One didn't, of course - affectation is frowned upon in the country, and it's hard to effect a Bono-esque drawl after one's teeth have been punched down one's throat by a local who didn't care for a post-modernist structuralist deconstruction of Willie Joe Padden.
And rightly so. If a few of those bucks got the swift shoe in the hole and told to get off to the Bank and get a right job they would have been better off. In fact, I often wonder what happened Simon Carmody - for all the bollocks written about The Golden Horde in Hot Press, Lost in Time, the duet with Maria McKee, is one of the greatest ever Irish pop songs.
But An Spailpín digresses once more. What put Hot Press into my head was that is suddenly occured to me that something called a Paddy Casey is all over the radio and media all of a sudden, I have no idea of what it is a Paddy Casey does or is meant for.
The Frames are much easier to understand. The Frames are the beloved locals who will never cross the M50 or the Irish sea, just as Toasted Heretic were as Galway as Tí Neachtain's and knowing how to pronounce "Powell's." But Paddy Casey - man, I just don't get Paddy Casey.

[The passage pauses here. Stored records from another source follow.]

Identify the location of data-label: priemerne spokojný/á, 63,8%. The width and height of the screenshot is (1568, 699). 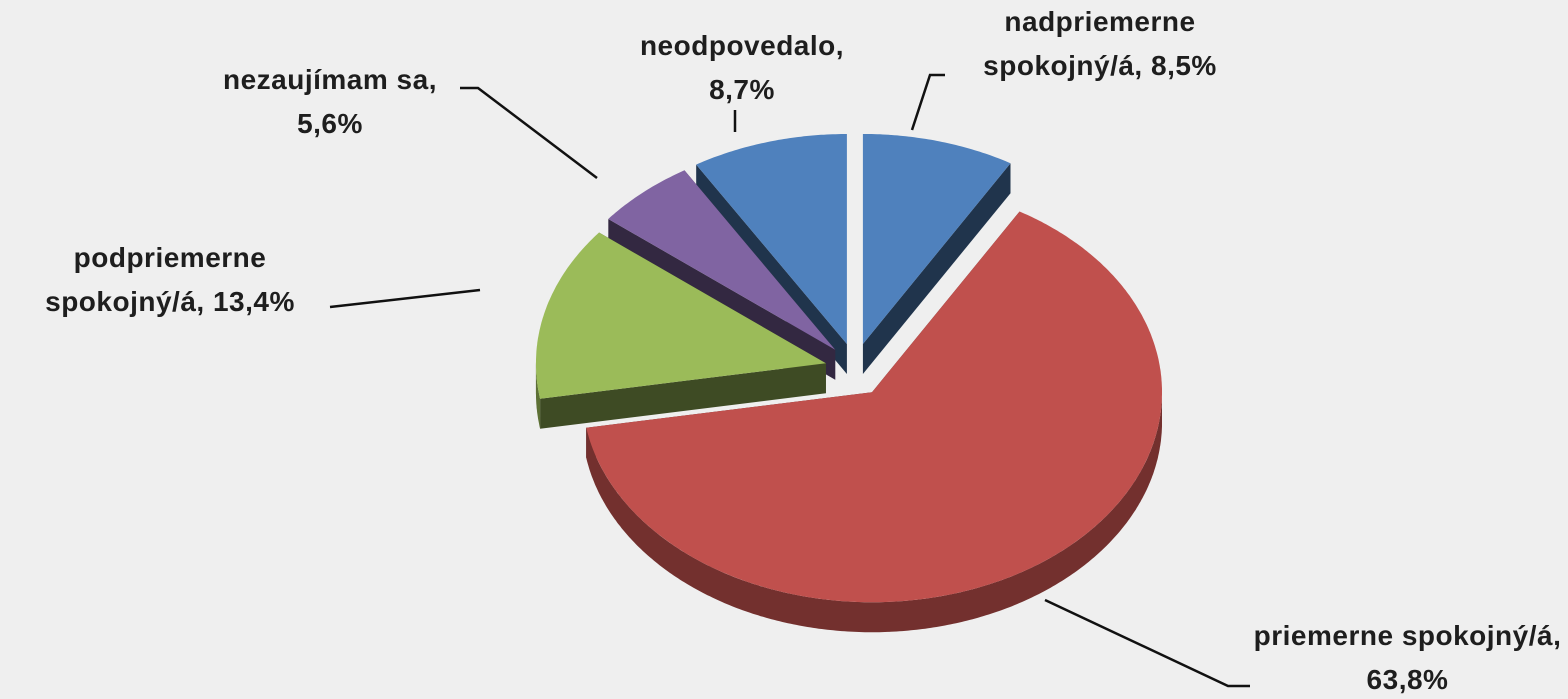
(1408, 656).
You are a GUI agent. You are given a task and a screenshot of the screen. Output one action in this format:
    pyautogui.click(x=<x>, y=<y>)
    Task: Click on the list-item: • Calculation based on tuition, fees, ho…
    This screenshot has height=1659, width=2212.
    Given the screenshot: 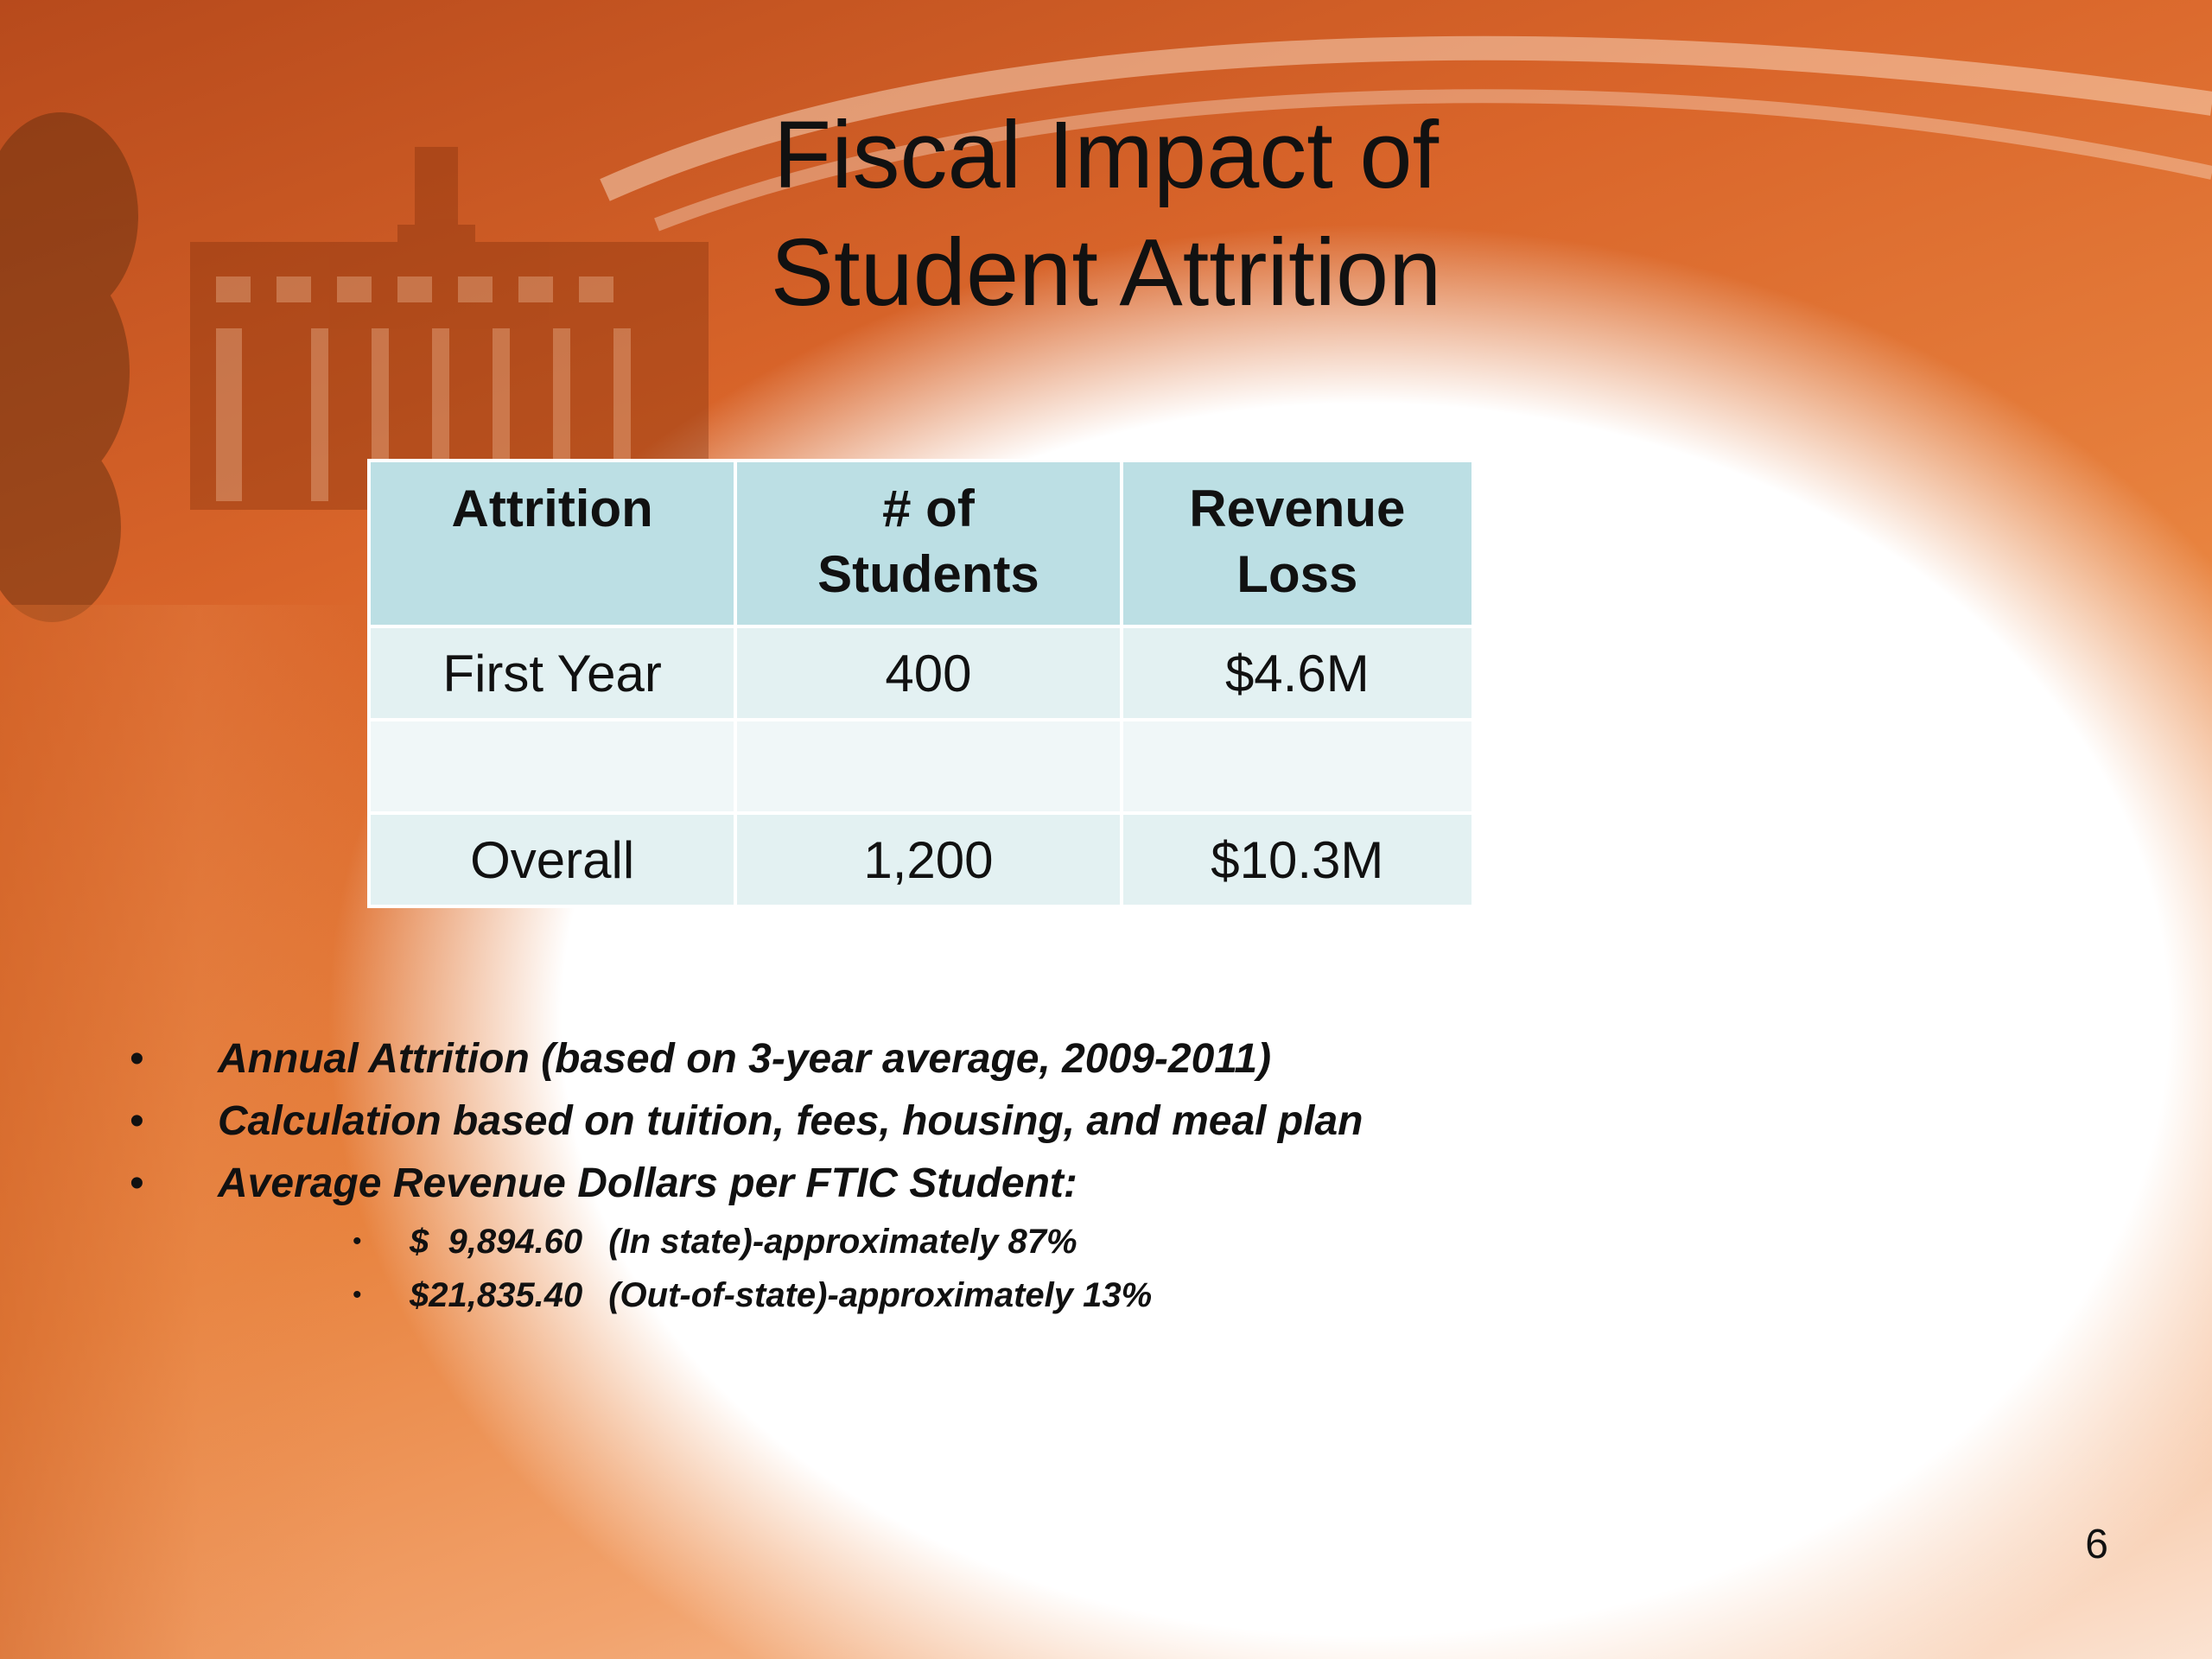 What is the action you would take?
    pyautogui.click(x=907, y=1122)
    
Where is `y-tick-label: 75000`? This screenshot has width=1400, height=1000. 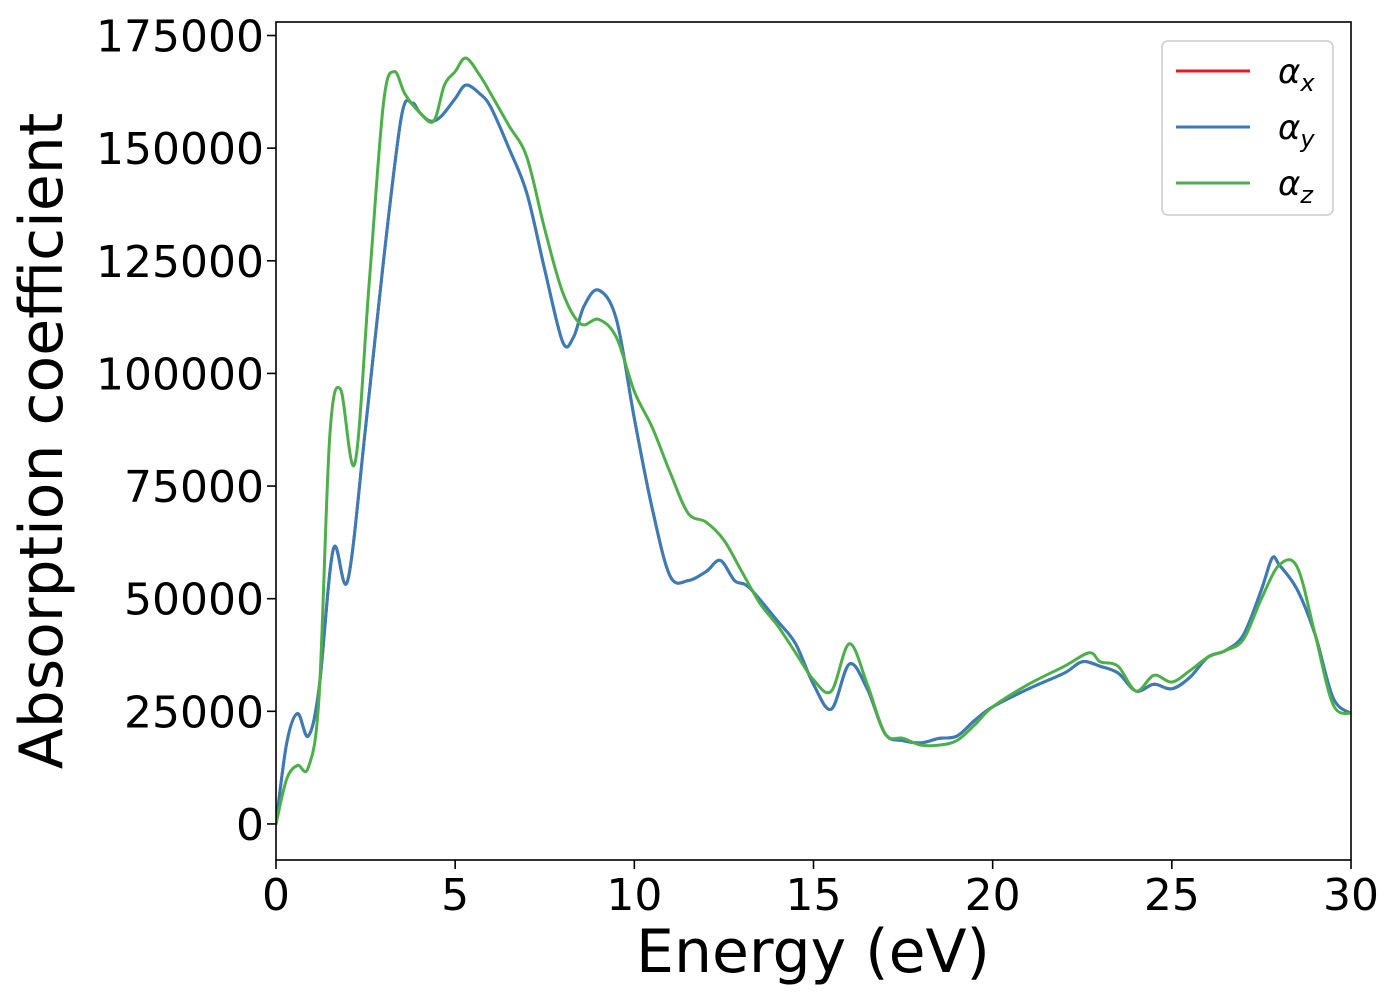
y-tick-label: 75000 is located at coordinates (194, 488).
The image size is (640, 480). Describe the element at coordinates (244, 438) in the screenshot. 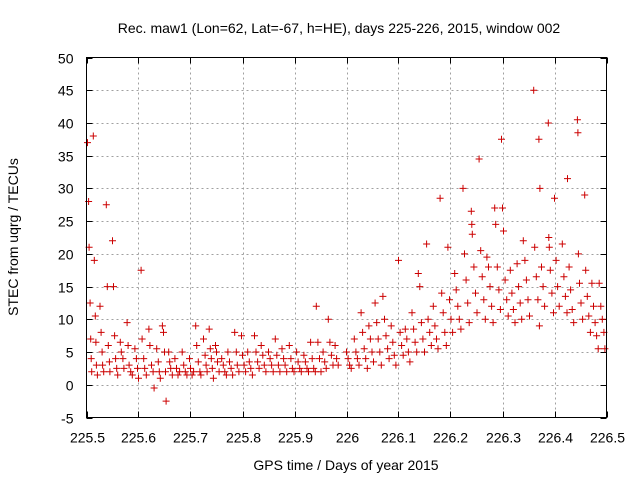

I see `x-tick-label: 225.8` at that location.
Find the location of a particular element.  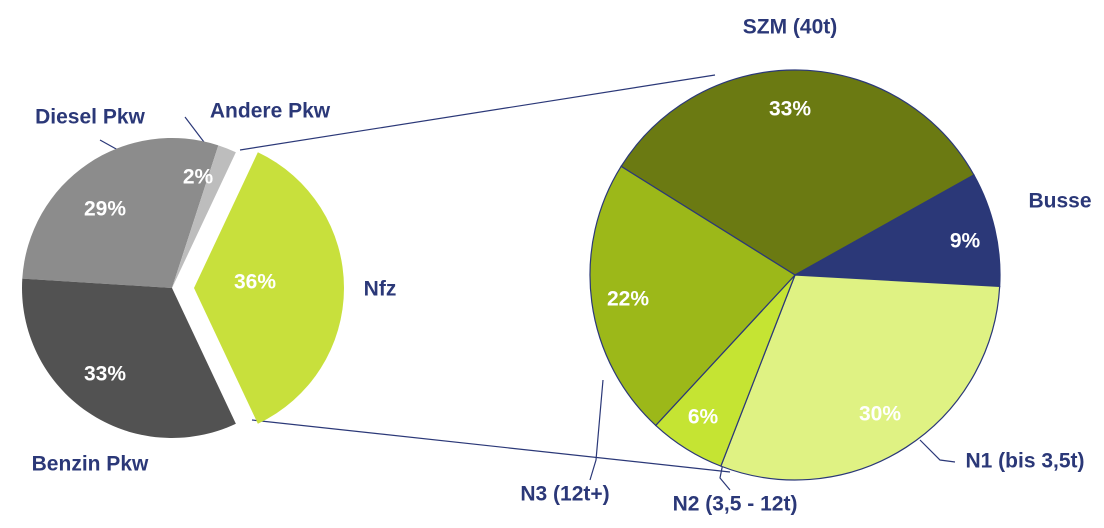

value-label: 36% is located at coordinates (255, 282).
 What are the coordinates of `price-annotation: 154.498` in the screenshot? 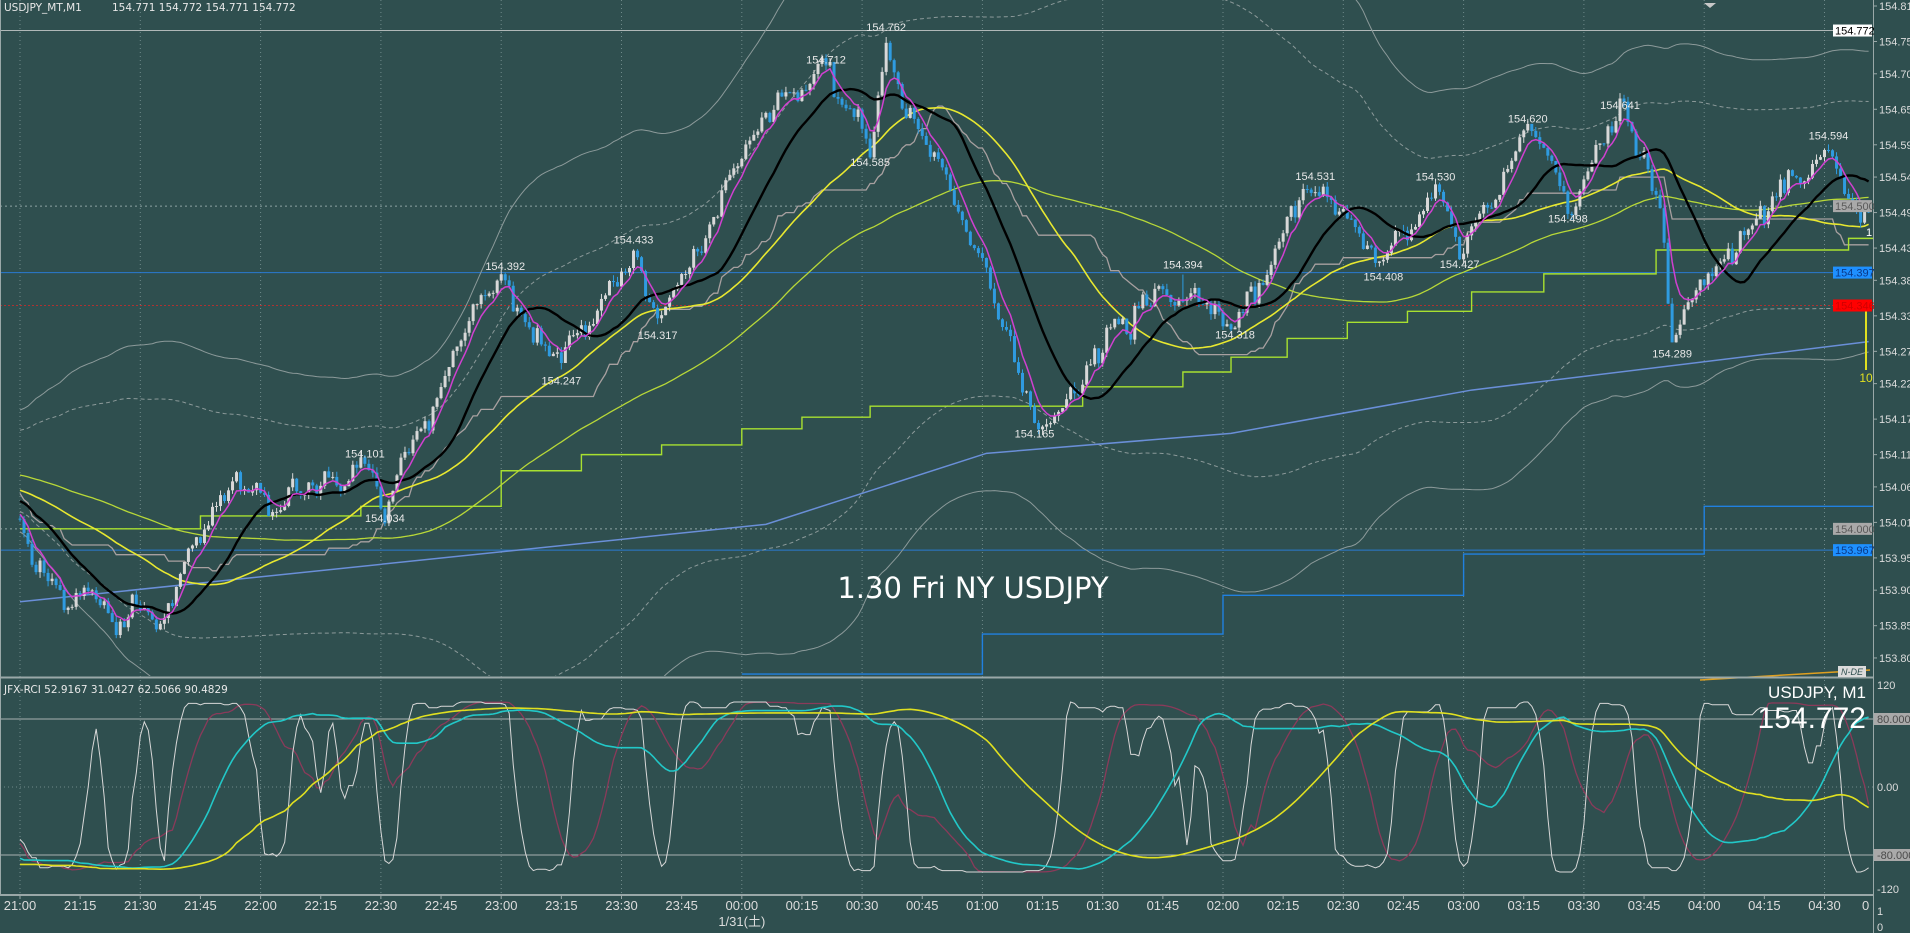 It's located at (1568, 219).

Googling didn't do me much good, either. He seems a strictly local phenomenon, but the reason for the outbreak I can't seem to trace. I don't think we'll see Dustin Hoffman and Cuba Gooding, Jr., booting around the city looking for a cute little monkey that they need to save Rene Russo's life, as in that awful movie of a few year's back, the monkey providing the key to why so many people seem to be bitten by this Paddy Casey bug. Who is the bum? Where is he from, and when, in the name of God, is he going back? And when he goes back, will he please take his perfectly awful song with him? It's driving me nuts!
I said I'd write a song
I said I'd write a song
I knew it wouldn't take too long
For me to write a song
If I can repeat a line
If I can repeat a line
I'll be done in half the time
If I can repeat a line
You'll get a nice pork chop for Sunday dinner
When you're a record spinner
Even when it's as cook as this
Nobody listens to the words
Nobody listens to the words
They think it's all for the birds
Listening to the words
I'm just glad I'm off the dole
I'm just glad I'm off the dole
And me mot has got parole
But I'm just glad I'm off the dole
You'll get a nice pork chop for Sunday dinner
When you're a record spinner
But it's hardly what a song should be, now is it? I mean, for God's sake.